FROM OUR FILES: Andrew Wyeth - show probes the man and his art
Andrew Wyeth, who died today, was one of the best-known American artists of the 20th century. His intuition and allusive paintings were the focus of this 1976 exhibit review.
American artist Andrew Wyeth near his Chadds Ford, Penn., home in February, 1964. Wyeth, who was part of a three-generation family of artists including his father N.C. Wyeth and son Jamie Wyeth, found the settings of rural Pennsylvania and Maine were inspiration for many of his paintings.
Bill Ingraham/AP/File
From the December 9, 1976 issue of The Christian Science Monitor
NEW YORK
Andrew Wyeth is probably the best-known 20th-century painter in the United States, with the possible exception of Norman Rockwell and Grandma Moses. Whether it is familiarity or realism that has bred contempt in critical circles is difficult to judge, but paintings by the immortalizer of the lonely landscape and its intrepid inhabitants in Cushing, Maine, and Chadds Ford, Pennsylvania, have been variously vilified as "sickenly popular, purposefully reactionary, and coldly trite," recounts Thomas P.F. Hoving, director of the Metropolitan Museum of Art.
Protesting that Wyeth has been the victim of too much packaging and labeling, Mr. Hoving pledges himself in his foreword to the catalog of the current Wyeth exhibition "to examine Wyeth very closely, without preconceptions or labels: to oberseve, to reveal, perhaps to complicate rather than simplify his work."
A SCHOLARLY LEAP
Mr. Hoving organized the exhibition and has brought an art-historical approach to bear upon Wyeth. Rumor has it that Mr. Hoving could not find anyone else at the Met willing or able to handle the exhibition, so he leaped into the breach with surprising alacrity and scholarly zeal.

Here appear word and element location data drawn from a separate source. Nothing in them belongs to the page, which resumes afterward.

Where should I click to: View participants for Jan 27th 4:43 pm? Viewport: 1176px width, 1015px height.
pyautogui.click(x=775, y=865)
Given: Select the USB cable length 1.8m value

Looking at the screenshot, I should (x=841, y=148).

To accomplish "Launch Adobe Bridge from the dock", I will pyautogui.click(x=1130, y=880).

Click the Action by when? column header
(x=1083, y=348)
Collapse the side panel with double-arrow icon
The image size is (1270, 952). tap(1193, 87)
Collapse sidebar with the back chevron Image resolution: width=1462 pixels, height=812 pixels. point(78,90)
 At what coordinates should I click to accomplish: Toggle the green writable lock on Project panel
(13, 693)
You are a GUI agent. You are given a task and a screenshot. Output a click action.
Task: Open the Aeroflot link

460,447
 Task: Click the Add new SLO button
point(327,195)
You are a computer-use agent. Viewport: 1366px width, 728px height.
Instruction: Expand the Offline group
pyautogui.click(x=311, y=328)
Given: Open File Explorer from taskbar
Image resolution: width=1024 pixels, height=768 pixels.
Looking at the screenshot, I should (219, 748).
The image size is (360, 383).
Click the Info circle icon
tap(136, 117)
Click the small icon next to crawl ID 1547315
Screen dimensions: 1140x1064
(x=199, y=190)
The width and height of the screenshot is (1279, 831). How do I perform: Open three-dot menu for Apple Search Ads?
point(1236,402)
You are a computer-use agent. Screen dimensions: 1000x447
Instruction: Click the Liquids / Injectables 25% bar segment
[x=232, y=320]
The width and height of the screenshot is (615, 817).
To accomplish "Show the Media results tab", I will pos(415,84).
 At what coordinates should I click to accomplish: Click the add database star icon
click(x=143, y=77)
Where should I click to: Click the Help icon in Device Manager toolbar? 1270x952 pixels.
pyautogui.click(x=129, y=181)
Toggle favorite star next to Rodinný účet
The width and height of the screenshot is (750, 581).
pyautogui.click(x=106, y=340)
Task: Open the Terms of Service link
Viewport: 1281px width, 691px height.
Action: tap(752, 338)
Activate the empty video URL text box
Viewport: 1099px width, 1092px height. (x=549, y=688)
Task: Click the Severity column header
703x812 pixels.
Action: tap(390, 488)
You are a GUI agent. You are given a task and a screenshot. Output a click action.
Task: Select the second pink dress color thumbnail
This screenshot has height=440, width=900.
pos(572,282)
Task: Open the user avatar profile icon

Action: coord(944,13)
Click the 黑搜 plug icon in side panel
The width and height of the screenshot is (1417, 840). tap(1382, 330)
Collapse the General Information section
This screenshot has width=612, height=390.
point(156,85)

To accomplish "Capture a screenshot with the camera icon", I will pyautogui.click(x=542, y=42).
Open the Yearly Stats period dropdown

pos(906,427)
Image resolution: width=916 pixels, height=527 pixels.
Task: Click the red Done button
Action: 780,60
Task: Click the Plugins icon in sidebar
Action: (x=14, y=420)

The Met rarely mounts shows of contemporary artists, and Wyeth directors have insinuated that Mr. Hoving chose Wyeth to score a hit at the box office and to woo Wyeth's most devoted collector, Joseph Levine, who agreed to finance this exhibition of some 300 works and has all but promised his collection to the Met. Certainly the sale of two limited-edition portfolios is evidence of some commercial interest, but these days it is hardly fair to chastise a museum for wanting to make some money, or for occasionally mounting a show that appeals to the general public.
Whatever Mr. Hoving's motives, he has succeeded in putting together an unusual and engrossing show, which wil continue through February 6. The title of the exhibition is "Two Worlds of Andrew Wyeth: Kuerners and Olsons," and it includes several of the most famous paintings of the two families and two environments with which Wyeth conducted such a long painterly romance.
THE CELEBRATED CHRISTINA
Practically everyone is familiar with Wyeth's portraits of Christina Olson and her brother, Alvaro, on their farm in Maine, the most celebrated being "Christina's World," and of Karl and Andrew Kuerner, farmers of German descent tilling the dark earth of Pennsylvania. Wyeth's landscapes are instantly recognizable: the monochromatic hills and fields in tones of brown, the snow scenes of endless white on white, the details so fine one can pick out individual blades of grass.
There are two major differences between this exhibition and previous Wyeth shows. In addition to the paintings, the exhibition consists of numerous studies. Pencil sketches and washes abound, tracing the development of each painting. Most illuminating are the 16 studies for "Brown Swiss" which began as a sketch of a Brown Swiss and ended as a cattleless "double portrait" of the Kuerners' house and everything going on inside the house, reflected in a pond and landscape "almost like the tawny brown pelt of a Brown Swiss bull," in Wyeth's own words.
This theme might sound too academic on paper, but it is quite exciting to the eye, for it affords the viewer a rare glimpse into the mysteries of the creative process. Instead of confronting a finished painting one scrutinizes the intracacies of its evolution - the adjustments of size and scale, the addition or deletion of detail, the metamorphosis of color and texture. In "Christina's World," for example, we see how the artist struggled to create just the right mood, an evocation of fatigue and longing, in the crook of her arm.